I was just like, wow. I think that happens in other cases in smaller ways. I do think that HR folks have a big impact on employees, and that was one example of when I got the direction correct for that person, and it was really nice.

That must have felt good.

Yeah, I think it happens to a lesser extent in a lot of ways. But your readers are probably doing things every day that actually impact employees’ lives in real ways.

How about the other way? Has there been anything from your professional time that’s helped influence your personal life?

I’ve recently gotten more into business partnering and philosophies around feedback. I’ve also spent more time looking at the bigger picture, and I’ve learned the different kinds of strategies for feedback folks use. I personally like Radical Candor by Kim Scott—a lot of folks might be familiar with that. I actually try to use that in my personal life, as well. I trained employees on it, and then I realized that I should use it all the time because it’s a really great way to communicate. It’s proven to be fantastic.

Because my job is a people function, it’s really all about how people communicate with each other. Most of that also translates well to life outside of work. I tell employees when I’m training them, ‘Hey, you can use this in your regular life, and that can also be practice for when you use it at work with your manager or with a coworker.’

What is that burning thing you always wanted to say to the world?
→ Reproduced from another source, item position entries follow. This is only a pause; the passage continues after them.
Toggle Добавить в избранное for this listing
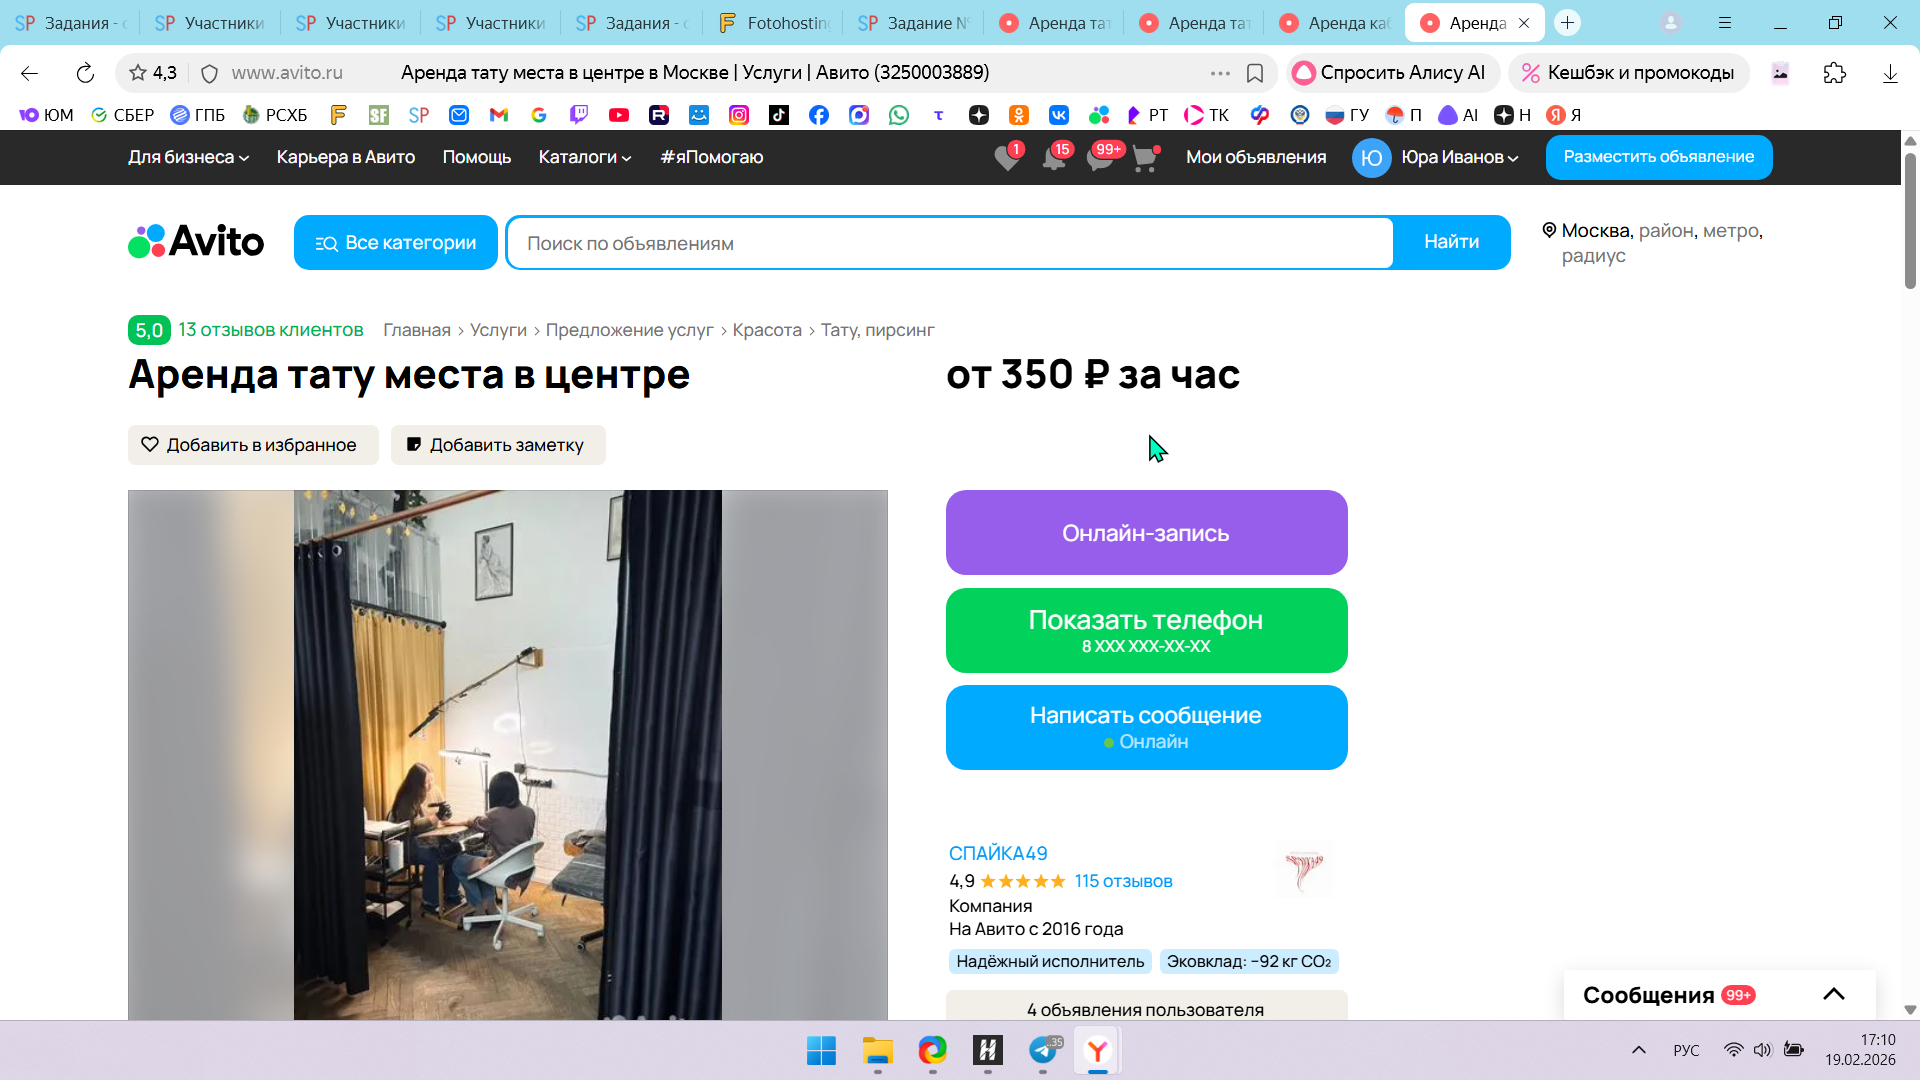The image size is (1920, 1080). [x=253, y=445]
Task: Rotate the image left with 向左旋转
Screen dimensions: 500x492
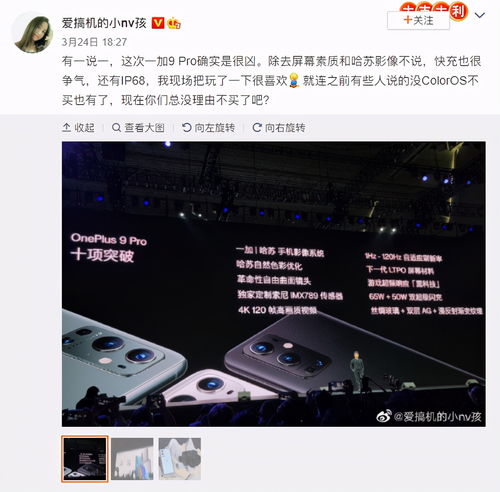Action: 209,128
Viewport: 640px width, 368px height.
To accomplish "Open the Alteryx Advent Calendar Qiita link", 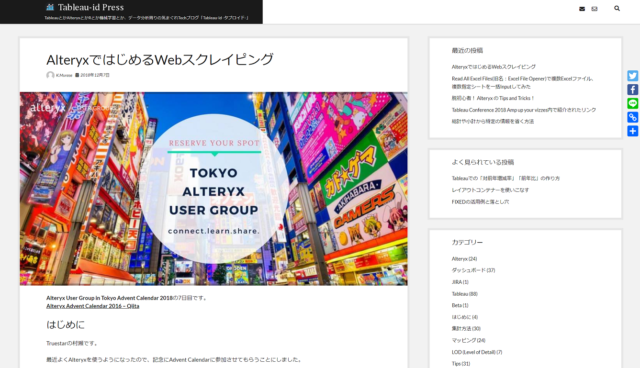I will click(93, 306).
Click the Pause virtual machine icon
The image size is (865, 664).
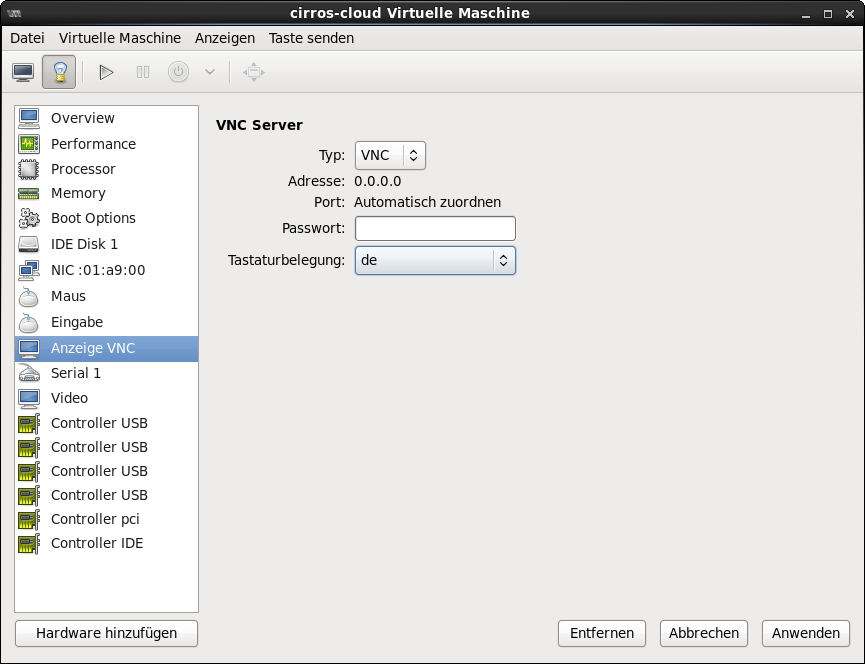143,72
I really think I would just double down on the idea that whether you’re calling it HR or People, the work is really important. It’s important to lift our heads up and make sure that we’re thinking ahead and that we’re being proactive. I think that’s the focus shift that will really help folks elevate what they’re doing at their company. No matter the size of the company, you are going to get something of value if you sit back and ask, “Where do we want to go, what do we want to do, and what are the resources we’re going to need?”

When I made that focus shift, it changed the way I approached HR, and it’s made it more enjoyable for me. It has also been more impactful for the companies where I work. That’s something I’m really excited about.